Review of the WRFs treatment processes, water quality data, and operational and control methodologies helped identify environmental and operational factors that allow the WRFs discussed in the prior section to achieve effluent TN levels below 1.5 mg/L. Below are three environmental factors that affect removal of TN that are generally outside of the control of operations, and seven operational factors, which are generally within the control of design and/or operations.

Environmental Factors

  • Influent temperature – Wastewater temperature can affect nitrogen removal performance.
  • Influent characteristics – Denitrification typically requires between 4 and 6 grams of readily biodegradable organic carbon per gram of nitrate removed. Therefore, the presence of sufficient, readily biodegradable carbon in the influent is critical.
  • Organic nitrogen fraction – Four of the five facilities reported effluent organic nitrogen levels of 1.0 mg/L or less.

Operational Factors

  • Influent equalization – Influent flow equalization can benefit biological nutrient removal (BNR) processes by equalizing daily flow and waste strength and allowing the process to operate closer to steady-state conditions.
  • Operating capacity versus design capacity – Four of the five WRFs examined were operating at 2/3rds or less than design capacity.
  • Biological phosphorus removal – From a nitrogen removal perspective, conventional biological phosphorous removal (BPR) systems can represent a sink on the carbon pool available for denitrification. Therefore, balancing available carbon with both denitrification and BPR demand is necessary to avoid excessive dosing of supplemental carbon.
  • ORP/Nutrient based aeration control – The goal of nutrient based control is usually to reduce aeration costs, but it has also been shown to increase nitrogen removal capacity and minimize the use of supplemental carbon.
  • Continuous wasting from the biological process – Continuous wasting helps to maintain a more stable solids retention time and food to mass (F/M) ratio within the BNR process.
  • Sidestream management – Sidestream nitrogen loads from BNR WWTPs that have anaerobic digestion can account for greater than 10-20 percent of influent nitrogen. Since solids recycle streams also have low biodegradable carbon, they often reduce the BOD: TKN ratio to the BNR process, resulting in reduced nitrogen removal efficiency and greater reliance on external carbon.
  • Tertiary filtration and denitrification processes – The importance of tertiary deep bed filters in meeting low effluent TN concentrations is twofold: further solids removal results in decreased effluent particulate organic nitrogen, and operating the filters in a denitrification mode provides further nitrate and nitrite removal.

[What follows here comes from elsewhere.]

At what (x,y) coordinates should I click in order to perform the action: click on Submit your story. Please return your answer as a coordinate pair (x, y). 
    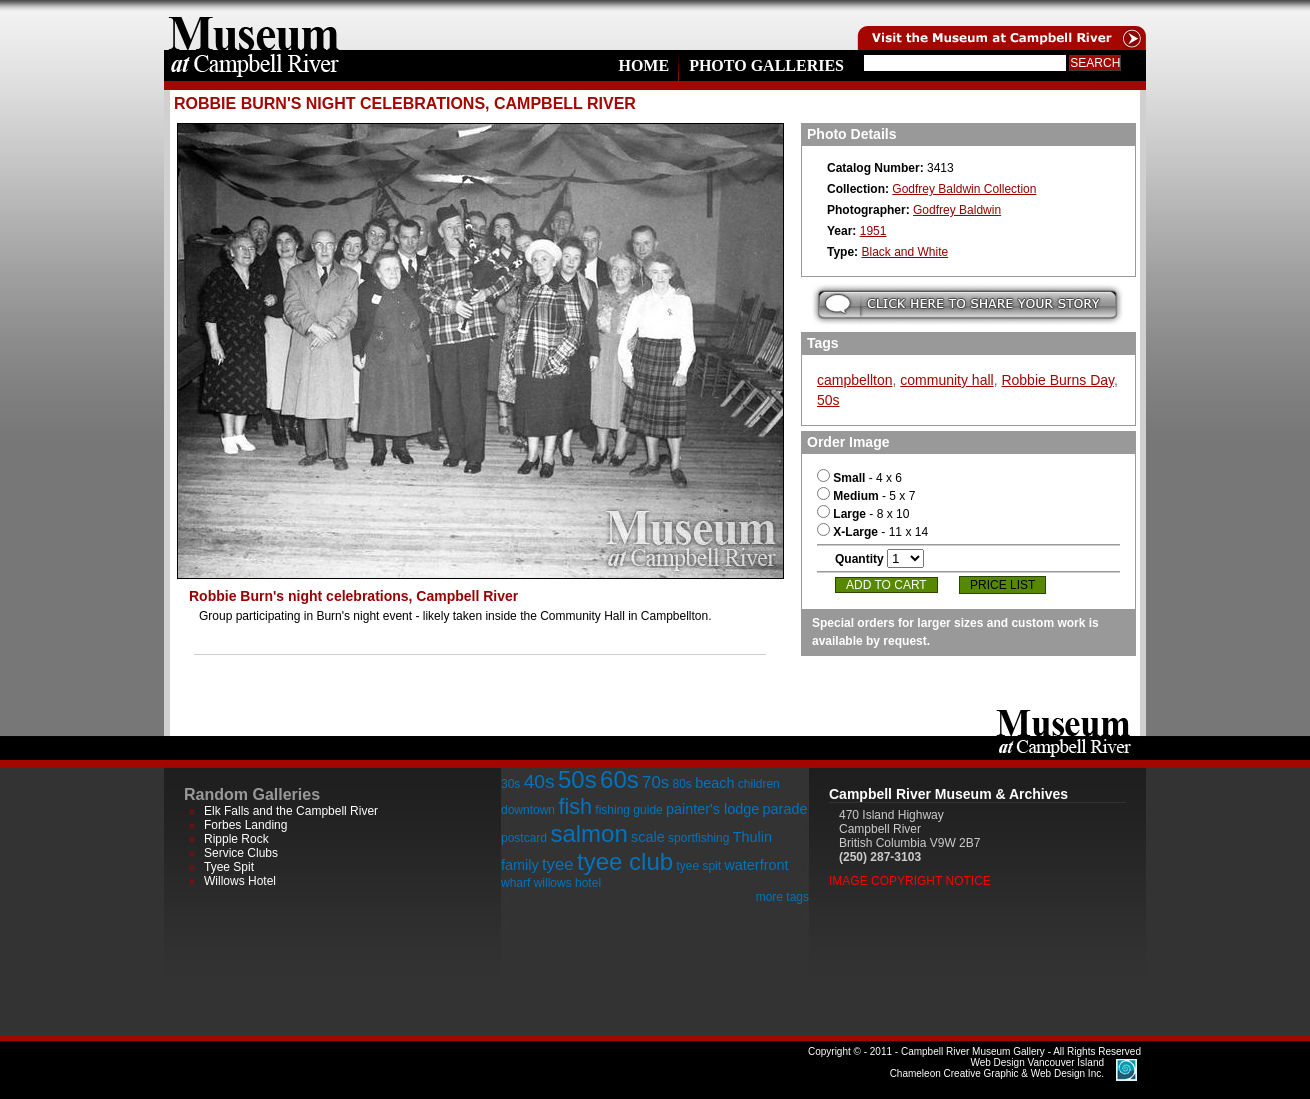
    Looking at the image, I should click on (967, 304).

The poster will further explore which site-specific factors appear to be more important to the plant’s ability to meet TN limits below 1.5 mg/L. For example, at the Hillsborough WRF, the operations staff modified their process configuration to enlarge the first anoxic zone, and as a result, their effluent TN has consistently been below 1.5 mg/L for 500 days. This effluent TN level is being achieved without having to add supplemental carbon.